Ce que je voulais faire avec un emploi du temps sur quatre jours était ceci : Le premier jour, vous arrivez à l’hôpital à 7h — c’est votre journée d’admission. Vous admettez des patients jusqu’à 22h, puis vous couchez à minuit et dormez à l’hôpital. Vous ne rentriez pas chez vous.
Le jour suivant, vous passiez 7h à 17h à l’hôpital. Le troisième jour, idem — 7h à 17h. Le quatrième jour, vous étiez complètement libre et ne veniez pas à l’hôpital.
La durée moyenne de séjour dans les hôpitaux américains est maintenant d’environ trois jours. Si les médecins en formation sont présents pendant les trois premiers jours, ils sont là lorsque la plupart des événements importants se produisent. Ils voient l’évolution de la maladie et du traitement de leur patient.
Mais le total d’heures était inférieur aux 80 heures alors suggérées. Il n’y avait pas de nuits sans temps de sommeil protégé. Je pensais que c’était un emploi du temps formidable, mais ils n’ont pas voulu nous laisser le tester.
Dr. Anton Titov, MD : Pensez-vous qu’il soit possible de le tester quelque part ?
Dr. Marshall Wolf, MD : Ils commencent à faire certaines de ces choses ici. Mais je pensais que nous devrions tester cet emploi du temps pour internes dans notre programme de formation. Cela m’a dérangé parce que j’avais de nombreuses idées formidables pour améliorer notre programme.
Je demandais aux jeunes que je formais : « Qu’est-ce qui ne fonctionne pas ? Comment le réparer ? » Ensuite, nous discutions des nouvelles suggestions et les essayions. Nous suivions toujours si l’expérience fonctionnait. Environ la moitié aux deux tiers du temps, cela fonctionnait ; un tiers du temps, cela ne fonctionnait pas, même si nous étions sûrs que cela marcherait.
Cela me dérange que les personnes qui examinent les horaires du personnel médical n’aient pas la même approche rigoureuse pour tester ce qu’ils proposent. Le fait qu’un emploi du temps proposé améliore réellement les conditions des médecins en formation n’est pas toujours évalué.
Une autre chose qui m’inquiète avec les nouveaux horaires de formation est que les jeunes médecins n’ont pas tout à fait assez de temps pour être enseignés.

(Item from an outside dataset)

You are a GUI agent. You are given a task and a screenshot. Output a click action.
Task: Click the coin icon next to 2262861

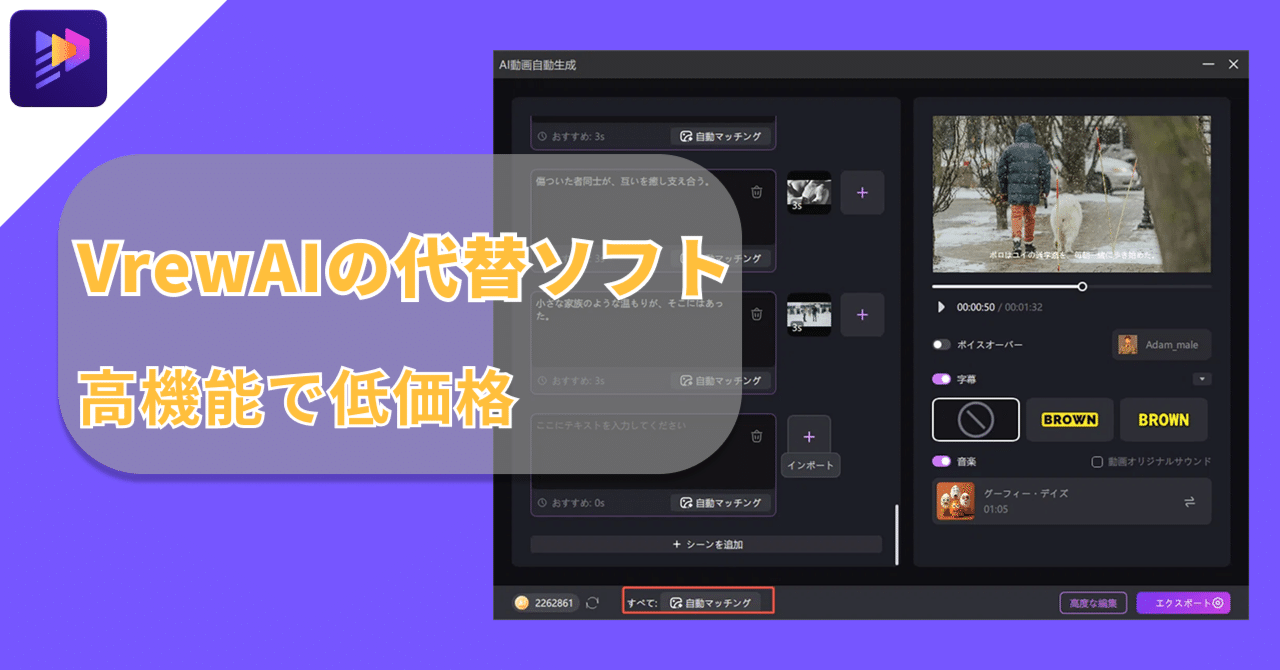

La journée de travail est si chargée. Surtout maintenant, les médecins en formation passent beaucoup de temps sur leurs ordinateurs.
J’ai été choqué d’apprendre que plusieurs études montrent que les internes passent environ cinq heures par jour sur un ordinateur et seulement 1,5 heure par jour en contact direct avec les patients. Ils sont si occupés qu’ils n’ont pas le temps d’être enseignés. Nous devons trouver comment résoudre ce problème. J’y réfléchis, mais je n’ai pas de solution.
Dr. Anton Titov, MD : Comment équilibrons-nous le sommeil et les horaires de travail pour les internes en médecine et chirurgie dans l’environnement intense d’un hôpital universitaire moderne ?
Dr. Marshall Wolf, MD : C’est la question.